Written By Unknown on Tuesday, November 11, 2014 | 6:15 PM



“Coba kamu I’rob kata [Dhorobtu Zaidan]”, perintah Syaikh Sa’id Yamani.
            “Dhorobtu: Fi’lun Madhin. Mabniyyun Alas Sukun”, kata Kiyai Zubair Dahlan muda.
            Hadza Madzhabul Kufi. Da’ Ma ‘Alaihil Kufi. Al-Kufi La Yafi.Fainnahum Ihtammu Bi Damil Ba’udhoh. Walam Yahtammu Bi Damil Husain” [ini adalah madzhab Kufah. Tinggalkan apa yang menjadi madzhab orang kufah. Orang-orang kufah tidak memenuhi janji. Mereka lebih memperhatikan darah seekor nyamuk dan mengabaikan darah Imam Husain]. Kata Syaikh Sa’id Yamani selanjutnya.
*****
            Sekelumit kisah di atas sering sekali saya dengar dalam uraian-uraian dan kisah-kisah yang diceritakan oleh Gurunda, Mbah Yai Maemun Zubair. Terlebih lagi saat beliau mengisahkan sang ayahanda yang sekaligus juga gurunya, yaitu Kiyai Zubair Dahlan. Mbah Ber—begitulah kiyai zubair akrab dipanggil—adalah salah satu murid terakhir dari Syaikh Sa’id Yamani dan salah satu murid pertama dari Syaikh Hasan Sa’id Yamani.

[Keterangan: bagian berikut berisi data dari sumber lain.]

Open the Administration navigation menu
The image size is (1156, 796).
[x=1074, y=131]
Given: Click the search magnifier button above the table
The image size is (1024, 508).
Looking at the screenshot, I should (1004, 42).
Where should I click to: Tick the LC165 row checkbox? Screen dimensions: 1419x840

            Dari sekelumit kisah singkat tersebut di atas, saya melihat bahwa peristiwa terbunuhnya Imam Husain Bin Ali di padang Karbala’ bukanlah kepedihan bagi satu golongan dan kelompok saja dalam Islam, yang dalam hal ini adalah kelompok syiah. Akan tetapi peristiwa tersebut adalah luka, duka dan nestapa bagi semua umat Islam, dan bahkan seluruh dunia.

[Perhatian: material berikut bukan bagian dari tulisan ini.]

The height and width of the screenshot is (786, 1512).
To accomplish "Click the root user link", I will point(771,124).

            Tentunya kita semua sudah tahu, bahwa Syaikh Sa’id Yamani adalah seorang ulama Sunni, begitu juga dengan Kiyai Zubair pun juga seorang muslim dan ulama sunni. Dan Kiai Maemun—sang putra yang kini meneruskan perjuangan ayahandanya—juga seorang ulama Sunni. Akan tetapi, nampaknya peristiwa terbunuhnya Imam Husain sangat membekas dalam benak mereka. Bahkan sampai-sampai sang guru—dalam hal ii Syaikh Sa’id—pun melarang muridnya untuk meng-I’rob memakai pola I’rob orang Kufah yang menurut beliau telah mengkhianati kepercayaan Imam Husain kepada mereka. Bahkan kritik Syaikh Sa’id lebih tegas lagi, Syaikh Sa’id menganggap bahwa orang-orang Kufah lebih memperhatikan darah seekor nyamuk agar tidak tumpah, akan tetapi dalam satu waktu itu juga, mereka merelakan darah Imam Husain untuk di tumpahkan di atas tanah Karbala’.

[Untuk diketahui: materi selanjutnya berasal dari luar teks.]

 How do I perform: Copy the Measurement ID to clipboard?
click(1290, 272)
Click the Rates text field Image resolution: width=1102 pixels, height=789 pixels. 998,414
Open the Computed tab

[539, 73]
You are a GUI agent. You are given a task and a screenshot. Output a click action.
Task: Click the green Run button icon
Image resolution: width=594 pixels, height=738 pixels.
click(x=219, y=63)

Memang saya sendiri belum mengerti secara pasti kemana arah sindiran dari Syaikh Sa’id tersebut, akan tetapi saya punya dugaan kuat bahwa sindiran tersebut berkenaan dengan masalah Fiqhiyyah yang berupa permasalahan najisnya darah nyamuk, di Ma’fu atau tidak, syaratnya bagaimana dan seterusnya. Disini seakan Syaikh Sa’id ingin meledek orang-orang Kufah yang begitu getol mengkaji dan membahas darah nyamuk dengan berbagai sudut pandang yang ada, yang mana kesemuanya itu menunjukkan betapa mereka sangat perhatian terhadap masalah tersebut. akan tetapi, sekali lagi mereka mengabaikan darah Imam Husain, yang jelas-jelas di bunuh dengan penuh kelaliman. Tidak ada orang-orang Kufah yang hendak menuntut Qishosh atas darah imam Husain yang tercecer di padang Karbala’. Dan hal itu berjalan bertahun-tahun demikian hingga akhirnya datanglah seorang Mukhtar Bin Abi Ubaid Ats-Tsaqofi yang mengumpulkan pasukan perang dari para pecinta imam Husain guna untuk melakukan Qishosh terhadap para pembubuhnya.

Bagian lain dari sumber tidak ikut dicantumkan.